Solution pour dupliquer le génome eucaryote à 3 milliards de bps dans le génome humain. Autour de 50, 000 origines de réplication/génome. Crédit :Division des sciences de la vie, L'Université des sciences et technologies de Hong Kong
Un exemple en est le syndrome de Meier-Gorlin (MGS), une forme rare de nanisme héréditaire qui se caractérise par un retard de croissance prénatal et une petite taille postnatale proportionnelle. De façon intéressante, les mutations associées au MGS sont localisées dans cinq gènes (ORC1, ORC4, ORC6, CDT1 et CDC6), qui sont tous des composants de la machine d'initiation de la réplication de l'ADN. Les individus atteints de mutations ORC1 et ORC4 semblent avoir la petite taille la plus sévère. Dans l'étude publiée dans le numéro actuel de Nature, Tye/Gao a montré que des six sous-unités qui forment le complexe ORC de la machine d'initiation de la réplication, ORC1 et ORC4 jouent le rôle déterminant dans le mécanisme de sélection des sites d'initiation.
Fondamentalement, la fonction la plus importante de l'ORC est de recruter le complexe double hexamérique MCM, le noyau catalytique de l'ADN hélicase qui sépare l'ADN duplex, sur l'ADN d'origine. La structure atomique de l'ORC liée à l'ADN rapportée dans ce numéro de Nature révèle que la courbure de l'ADN par l'ORC fournit une surface d'amarrage pour l'insertion de l'ADN dans l'anneau ouvert de l'hélicase MCM. Par ailleurs, il révèle que l'ADN d'origine est sélectionné pour sa structure unique plutôt que pour sa séquence de bases spécifique. Ces nouvelles découvertes aident à expliquer comment l'ORC sélectionne des origines de réplication sur des sites uniques du génome qui ne sont pas prévisibles uniquement par leurs séquences de bases.

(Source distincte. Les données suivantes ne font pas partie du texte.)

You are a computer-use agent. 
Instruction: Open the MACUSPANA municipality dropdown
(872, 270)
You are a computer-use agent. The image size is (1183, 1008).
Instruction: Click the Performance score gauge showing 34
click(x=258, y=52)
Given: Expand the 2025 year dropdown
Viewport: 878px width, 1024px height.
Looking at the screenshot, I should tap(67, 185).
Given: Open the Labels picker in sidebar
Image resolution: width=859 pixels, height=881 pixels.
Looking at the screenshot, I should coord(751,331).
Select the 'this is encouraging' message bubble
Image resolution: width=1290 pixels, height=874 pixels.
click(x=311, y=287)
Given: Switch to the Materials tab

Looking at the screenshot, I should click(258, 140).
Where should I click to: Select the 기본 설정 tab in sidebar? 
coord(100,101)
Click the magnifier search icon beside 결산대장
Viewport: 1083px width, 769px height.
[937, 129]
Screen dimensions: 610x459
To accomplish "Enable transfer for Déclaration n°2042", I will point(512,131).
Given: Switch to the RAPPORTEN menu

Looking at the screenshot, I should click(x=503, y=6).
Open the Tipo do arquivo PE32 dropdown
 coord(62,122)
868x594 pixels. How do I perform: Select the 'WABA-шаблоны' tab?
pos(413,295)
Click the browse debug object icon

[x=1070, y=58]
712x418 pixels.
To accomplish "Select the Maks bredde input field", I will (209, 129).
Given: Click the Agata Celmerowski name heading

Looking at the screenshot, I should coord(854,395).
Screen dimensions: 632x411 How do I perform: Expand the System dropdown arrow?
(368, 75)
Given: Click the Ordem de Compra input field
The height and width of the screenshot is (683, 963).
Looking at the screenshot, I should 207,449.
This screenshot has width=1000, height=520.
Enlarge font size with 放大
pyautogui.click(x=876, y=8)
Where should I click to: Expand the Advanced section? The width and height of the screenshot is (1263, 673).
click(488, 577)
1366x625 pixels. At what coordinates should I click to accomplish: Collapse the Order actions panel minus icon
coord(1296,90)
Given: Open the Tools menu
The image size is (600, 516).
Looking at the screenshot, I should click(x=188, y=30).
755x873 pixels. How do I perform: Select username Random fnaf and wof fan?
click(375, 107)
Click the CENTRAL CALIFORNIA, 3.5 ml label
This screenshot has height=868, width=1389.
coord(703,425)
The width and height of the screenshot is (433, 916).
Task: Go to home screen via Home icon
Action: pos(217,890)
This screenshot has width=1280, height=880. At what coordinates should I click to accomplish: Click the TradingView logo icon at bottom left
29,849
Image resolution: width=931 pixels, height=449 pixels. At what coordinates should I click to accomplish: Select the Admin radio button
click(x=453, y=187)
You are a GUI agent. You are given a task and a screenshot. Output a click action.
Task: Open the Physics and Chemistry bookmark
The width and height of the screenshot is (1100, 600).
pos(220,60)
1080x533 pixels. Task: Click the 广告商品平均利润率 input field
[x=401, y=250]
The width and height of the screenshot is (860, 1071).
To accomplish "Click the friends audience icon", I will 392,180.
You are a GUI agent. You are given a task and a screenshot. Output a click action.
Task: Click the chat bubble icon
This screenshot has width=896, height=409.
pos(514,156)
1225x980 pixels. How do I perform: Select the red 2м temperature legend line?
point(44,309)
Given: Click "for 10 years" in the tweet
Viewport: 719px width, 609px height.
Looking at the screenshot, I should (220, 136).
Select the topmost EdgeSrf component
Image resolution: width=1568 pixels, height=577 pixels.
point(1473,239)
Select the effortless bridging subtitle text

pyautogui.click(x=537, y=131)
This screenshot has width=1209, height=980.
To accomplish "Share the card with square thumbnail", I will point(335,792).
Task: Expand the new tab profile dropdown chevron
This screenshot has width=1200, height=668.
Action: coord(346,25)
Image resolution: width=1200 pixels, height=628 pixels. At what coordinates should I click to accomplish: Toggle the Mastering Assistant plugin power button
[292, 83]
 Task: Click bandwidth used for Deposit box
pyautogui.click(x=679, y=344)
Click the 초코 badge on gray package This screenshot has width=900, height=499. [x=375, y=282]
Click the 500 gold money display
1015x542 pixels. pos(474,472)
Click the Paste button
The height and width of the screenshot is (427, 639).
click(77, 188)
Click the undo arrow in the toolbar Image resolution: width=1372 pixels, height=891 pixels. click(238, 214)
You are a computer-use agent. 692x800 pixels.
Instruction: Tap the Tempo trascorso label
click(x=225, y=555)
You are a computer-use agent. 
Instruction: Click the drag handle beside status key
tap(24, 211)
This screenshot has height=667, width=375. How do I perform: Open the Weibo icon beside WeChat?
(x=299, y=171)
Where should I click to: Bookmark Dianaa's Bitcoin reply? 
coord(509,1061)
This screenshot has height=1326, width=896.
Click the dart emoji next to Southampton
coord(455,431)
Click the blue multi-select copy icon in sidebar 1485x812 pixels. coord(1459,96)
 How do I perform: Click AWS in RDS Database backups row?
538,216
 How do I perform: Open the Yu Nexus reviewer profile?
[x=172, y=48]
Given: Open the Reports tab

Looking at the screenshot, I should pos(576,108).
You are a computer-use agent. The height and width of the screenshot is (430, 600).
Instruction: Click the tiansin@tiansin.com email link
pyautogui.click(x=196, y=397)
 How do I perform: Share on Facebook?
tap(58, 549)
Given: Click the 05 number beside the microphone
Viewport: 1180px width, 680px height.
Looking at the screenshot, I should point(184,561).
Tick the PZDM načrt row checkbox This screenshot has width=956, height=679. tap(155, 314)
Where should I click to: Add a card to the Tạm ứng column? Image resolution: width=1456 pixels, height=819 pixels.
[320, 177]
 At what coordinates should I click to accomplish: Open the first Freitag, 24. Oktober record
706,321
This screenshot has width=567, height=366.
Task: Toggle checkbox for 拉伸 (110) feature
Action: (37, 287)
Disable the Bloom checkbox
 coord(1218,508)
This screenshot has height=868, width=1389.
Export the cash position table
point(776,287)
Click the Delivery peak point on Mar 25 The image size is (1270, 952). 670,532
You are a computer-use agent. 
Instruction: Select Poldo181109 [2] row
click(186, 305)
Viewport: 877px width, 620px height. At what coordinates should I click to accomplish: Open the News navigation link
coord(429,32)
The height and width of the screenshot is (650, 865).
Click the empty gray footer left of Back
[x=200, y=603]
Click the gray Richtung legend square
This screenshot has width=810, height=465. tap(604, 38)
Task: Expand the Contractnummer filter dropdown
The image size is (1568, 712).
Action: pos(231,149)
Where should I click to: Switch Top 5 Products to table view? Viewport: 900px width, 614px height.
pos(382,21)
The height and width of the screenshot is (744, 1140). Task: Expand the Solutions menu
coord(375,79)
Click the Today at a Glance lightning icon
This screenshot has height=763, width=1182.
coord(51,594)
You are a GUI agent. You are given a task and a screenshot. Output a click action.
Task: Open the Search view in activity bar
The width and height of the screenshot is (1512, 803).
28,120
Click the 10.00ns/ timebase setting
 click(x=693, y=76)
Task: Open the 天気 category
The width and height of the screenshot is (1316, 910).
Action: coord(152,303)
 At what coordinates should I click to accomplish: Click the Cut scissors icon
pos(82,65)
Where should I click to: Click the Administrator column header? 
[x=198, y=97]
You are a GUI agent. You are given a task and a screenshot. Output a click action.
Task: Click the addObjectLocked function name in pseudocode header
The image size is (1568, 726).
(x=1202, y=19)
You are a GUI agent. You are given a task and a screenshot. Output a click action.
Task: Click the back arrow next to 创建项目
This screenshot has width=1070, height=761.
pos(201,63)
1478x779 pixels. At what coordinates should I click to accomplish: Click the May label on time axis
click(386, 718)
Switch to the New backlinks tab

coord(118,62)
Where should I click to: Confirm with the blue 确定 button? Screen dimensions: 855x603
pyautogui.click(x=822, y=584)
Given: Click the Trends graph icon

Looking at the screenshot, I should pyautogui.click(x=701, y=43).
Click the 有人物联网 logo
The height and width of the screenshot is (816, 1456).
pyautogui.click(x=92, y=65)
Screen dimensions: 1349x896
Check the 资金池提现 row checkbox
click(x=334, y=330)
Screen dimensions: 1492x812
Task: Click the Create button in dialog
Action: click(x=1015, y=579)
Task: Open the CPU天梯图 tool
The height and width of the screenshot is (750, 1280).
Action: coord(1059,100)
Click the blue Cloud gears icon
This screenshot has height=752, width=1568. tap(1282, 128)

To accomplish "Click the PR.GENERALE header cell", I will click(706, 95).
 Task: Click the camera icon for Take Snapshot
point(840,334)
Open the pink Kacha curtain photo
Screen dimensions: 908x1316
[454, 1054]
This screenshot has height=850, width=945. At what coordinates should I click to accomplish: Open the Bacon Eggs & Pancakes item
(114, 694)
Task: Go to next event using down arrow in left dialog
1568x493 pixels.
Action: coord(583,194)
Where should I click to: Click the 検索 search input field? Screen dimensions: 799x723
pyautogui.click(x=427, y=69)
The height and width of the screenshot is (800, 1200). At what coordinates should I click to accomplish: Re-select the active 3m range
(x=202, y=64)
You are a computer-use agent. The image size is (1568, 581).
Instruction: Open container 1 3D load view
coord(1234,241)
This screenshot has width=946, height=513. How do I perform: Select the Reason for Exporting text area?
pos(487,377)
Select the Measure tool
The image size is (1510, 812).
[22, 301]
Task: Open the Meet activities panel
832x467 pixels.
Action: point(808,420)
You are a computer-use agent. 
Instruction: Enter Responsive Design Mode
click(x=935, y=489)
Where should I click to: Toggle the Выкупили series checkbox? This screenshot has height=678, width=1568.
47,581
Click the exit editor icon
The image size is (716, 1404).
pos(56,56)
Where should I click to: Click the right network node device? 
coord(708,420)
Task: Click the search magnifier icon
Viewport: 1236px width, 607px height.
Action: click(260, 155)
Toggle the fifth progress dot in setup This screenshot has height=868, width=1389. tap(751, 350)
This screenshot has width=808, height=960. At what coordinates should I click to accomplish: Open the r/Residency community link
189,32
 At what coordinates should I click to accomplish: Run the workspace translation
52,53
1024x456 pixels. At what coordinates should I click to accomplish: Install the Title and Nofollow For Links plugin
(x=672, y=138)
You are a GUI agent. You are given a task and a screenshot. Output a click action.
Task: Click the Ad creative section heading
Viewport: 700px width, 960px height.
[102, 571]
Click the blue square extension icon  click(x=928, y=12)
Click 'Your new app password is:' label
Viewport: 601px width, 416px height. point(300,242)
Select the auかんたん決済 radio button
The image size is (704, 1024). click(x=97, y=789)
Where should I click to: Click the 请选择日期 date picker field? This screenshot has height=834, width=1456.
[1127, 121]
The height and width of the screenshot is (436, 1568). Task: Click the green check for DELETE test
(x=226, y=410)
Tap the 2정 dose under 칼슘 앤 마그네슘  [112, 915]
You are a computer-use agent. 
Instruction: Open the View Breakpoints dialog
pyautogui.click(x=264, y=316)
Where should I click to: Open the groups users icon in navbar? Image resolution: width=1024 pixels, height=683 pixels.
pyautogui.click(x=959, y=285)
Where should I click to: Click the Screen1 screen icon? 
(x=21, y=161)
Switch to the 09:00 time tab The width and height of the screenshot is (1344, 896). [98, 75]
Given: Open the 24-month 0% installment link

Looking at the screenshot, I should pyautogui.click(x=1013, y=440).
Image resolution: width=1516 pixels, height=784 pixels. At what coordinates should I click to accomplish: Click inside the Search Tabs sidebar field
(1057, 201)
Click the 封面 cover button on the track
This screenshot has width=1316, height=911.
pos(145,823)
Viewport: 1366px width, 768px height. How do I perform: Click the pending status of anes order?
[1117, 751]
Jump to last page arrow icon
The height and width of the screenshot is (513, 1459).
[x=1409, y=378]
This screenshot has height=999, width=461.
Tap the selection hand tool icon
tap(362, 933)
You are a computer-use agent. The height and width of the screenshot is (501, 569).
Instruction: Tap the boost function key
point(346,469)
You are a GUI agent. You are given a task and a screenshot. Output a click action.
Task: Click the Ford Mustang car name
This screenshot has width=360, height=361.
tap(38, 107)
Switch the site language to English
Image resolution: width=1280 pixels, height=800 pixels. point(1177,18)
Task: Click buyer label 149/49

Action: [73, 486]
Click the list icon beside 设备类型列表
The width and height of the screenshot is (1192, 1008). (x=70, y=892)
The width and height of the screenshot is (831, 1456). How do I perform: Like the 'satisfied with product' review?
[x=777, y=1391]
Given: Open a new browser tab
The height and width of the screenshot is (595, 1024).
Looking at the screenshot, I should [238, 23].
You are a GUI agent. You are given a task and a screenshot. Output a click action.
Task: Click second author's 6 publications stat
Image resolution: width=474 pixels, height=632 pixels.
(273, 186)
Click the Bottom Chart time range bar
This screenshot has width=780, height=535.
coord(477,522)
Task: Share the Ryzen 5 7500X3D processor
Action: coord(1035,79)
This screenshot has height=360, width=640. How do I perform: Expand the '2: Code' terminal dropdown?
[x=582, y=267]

La réplication de l'ADN est une caractéristique déterminante pour tous les organismes vivants et la machine qui exécute cette fonction est conservée du champignon aux plantes en passant par l'homme. Comprendre la structure atomique de la machine de réplication de l'ADN (ou de toute machine biomoléculaire) est fondamentalement important car toute la technologie et l'ingénierie appliquées sont fondées sur la science/connaissance fondamentale. Par exemple, une vue tridimensionnelle de la machine de réplication de l'ADN à une résolution de 3Å peut nous aider à identifier de meilleures cibles pour le traitement du cancer, de sorte que des produits chimiques synthétiques puissent être personnalisés pour s'adapter à la cible. Plus important, Les structures nous aident à comprendre pleinement les fonctions mécanistiques des machines moléculaires et donc les racines des maladies dues aux fonctions sous-optimales de ces machines. Vers cet objectif, l'Université des sciences et technologies de Hong Kong établira une installation de microscopie cryoélectronique de pointe pour l'étude des structures à haute résolution des machines biomoléculaires.